Trecho do documento:
________

Prof. Eurico de Lima Figueiredo, professor notório saber da UFF
Prof. Marcus Ianoni, chefe do departamento de Ciência Política.
Prof. Carlos Henrique Aguiar Serra, coordenador do Programa de Pós-graduação em Ciência Política
Prof. Vagner Camilo Alves, coordenador do Programa de Pós-graduação em Estudos Estratégicos.
Prof. Adriano de Freixo, coordenador de curso de Relações Internacionais.

Meus caros colegas

Sinto-me profundamente honrado em receber o título de Professor Emérito da Universidade Federal Fluminense que me acolheu com grande generosidade em 1992, através de seu reitor José Raimundo Martins Romeo que se transformou num dos meus maiores amigos e num companheiro de empreitadas acadêmicas por este mundo afora. A UFF continuou seu crescimento que acompanhei até a aposentadoria compulsória e agora continuo a participar na sua vida acadêmica com o honroso título de Professor Emérito, enquanto a vejo crescer e afirmar-se a cada dia.
Este é um momento de reflexão. Para justificar a honra que meus pares me outorgam desejo explicar o sentido do meu trabalho acadêmico e de minhas opções de vida. Se estes anos têm algo que me traz satisfação, diria que é a minha fidelidade aos princípios e ideais que se consolidaram na minha juventude, numa interação estreita com a história do meu tempo. Sinto prazer de ter sido fiel a eles tanto no plano intelectual como político e pessoal. Peço que me desculpem mas vou ter que falar um pouco destes tempos de juventude.
Quando fazia minha secundária, já tinha uma atuação intensa no plano intelectual e cultural. Tinha enormes programas de leituras, tertúlias intermináveis e uma forte boemia intelectual. E também escrevia na imprensa literária da época. Mas o que mais marcou este período foi a fundação em 1956 da revista Complemento sob a direção de Silviano Santiago (Professor Emérito da UFF), Ezequiel Neves, José Maurício Gomes Leite, Ary Xavier e José Nilo Tavares (professor de professores) e Theotonio Junior (como eu assinava na época meus artigos). Esta revista deu o nome a toda uma geração mineira, a “geração complemento”, que, além do campo literário, se desdobrou nas artes plásticas, na música, no teatro, na dança, na crítica cinematográfica.
Aqueles eram os anos do presidente mineiro, Juscelino Kubistchek, que prometera realizar 50 anos em 5, pondo em tensão toda a capacidade e criatividade do povo brasileiro. Era uma geração curtida no fogo das mudanças sociais aceleradas e das esperanças febris.
Num artigo sobre “um ensaismo situado” no 3° e último número da revista Complemento que causou uma ampla discussão na imprensa mineira, eu chamava a atenção para a densidade deste desafio:
“se a tarefa da revisão (total dos valores e conhecimentos) não fosse tentada isto significaria o fim da nossa civilização.”.

________

A fazer:
a: Transcreva o trecho do discurso que começa em "Prof. Eurico de" e vai até "de Relações Internacionais.".
b: No discurso, qual motivo o orador dá para explicar o sentido do seu trabalho acadêmico e das suas opções de vida? Responda em uma a três frases.
Os itens que vêm depois são um material à parte, sem ligação com o discurso.

Material apresentado:

________

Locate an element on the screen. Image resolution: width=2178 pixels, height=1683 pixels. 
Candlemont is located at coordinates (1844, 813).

________

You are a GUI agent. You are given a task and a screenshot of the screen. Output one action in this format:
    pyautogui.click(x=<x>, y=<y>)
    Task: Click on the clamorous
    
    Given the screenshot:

________

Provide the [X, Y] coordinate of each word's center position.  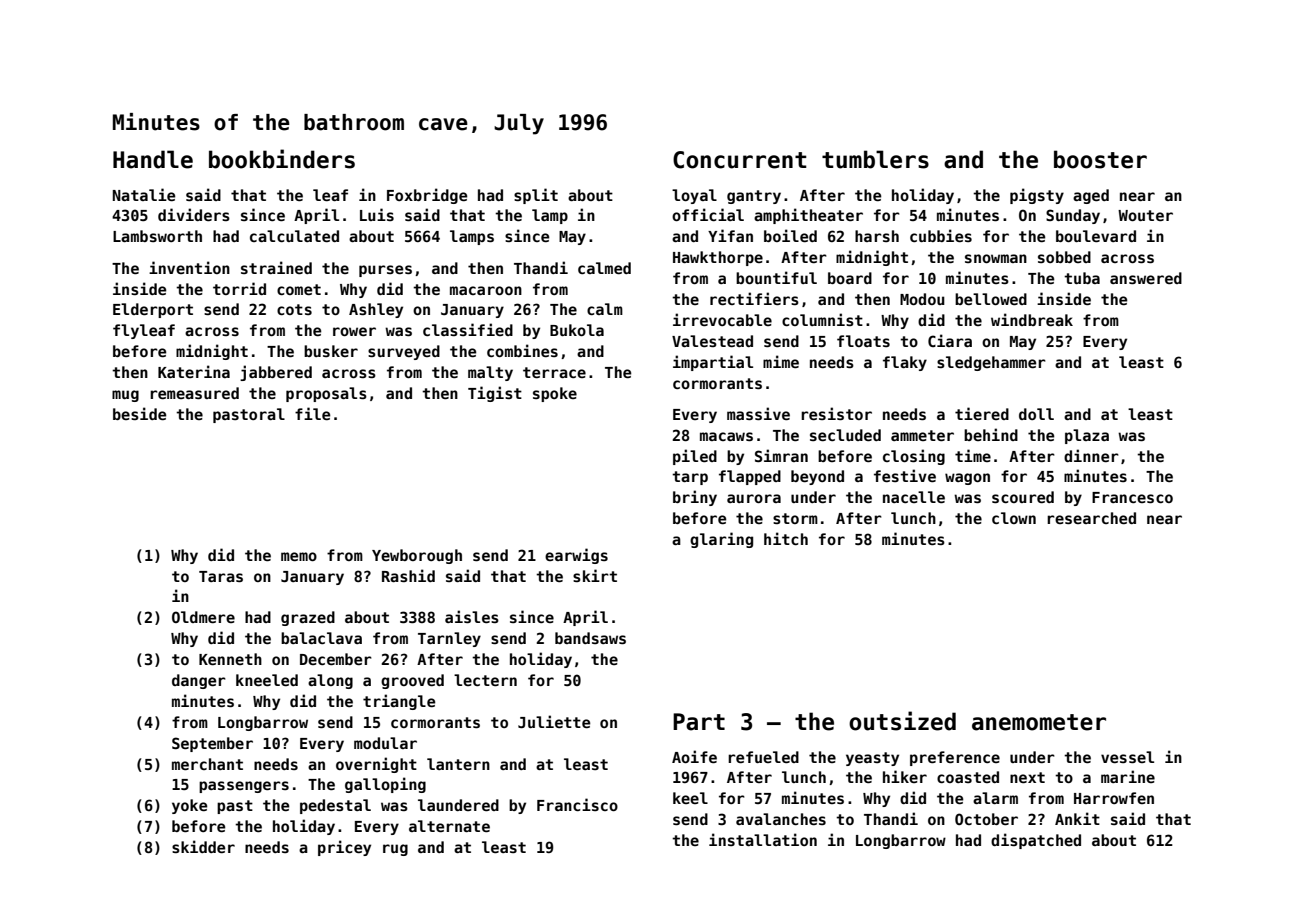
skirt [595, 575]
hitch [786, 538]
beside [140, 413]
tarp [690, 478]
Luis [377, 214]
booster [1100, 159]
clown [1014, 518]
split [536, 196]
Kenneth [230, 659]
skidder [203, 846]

________

Respostas por tarefa:
a:
Prof. Eurico de Lima Figueiredo, professor notório saber da UFF
Prof. Marcus Ianoni, chefe do departamento de Ciência Política.
Prof. Carlos Henrique Aguiar Serra, coordenador do Programa de Pós-graduação em Ciência Política
Prof. Vagner Camilo Alves, coordenador do Programa de Pós-graduação em Estudos Estratégicos.
Prof. Adriano de Freixo, coordenador de curso de Relações Internacionais.

b: O orador quer explicar o sentido do seu trabalho acadêmico e das suas opções de vida para justificar a honra que os seus pares lhe concedem.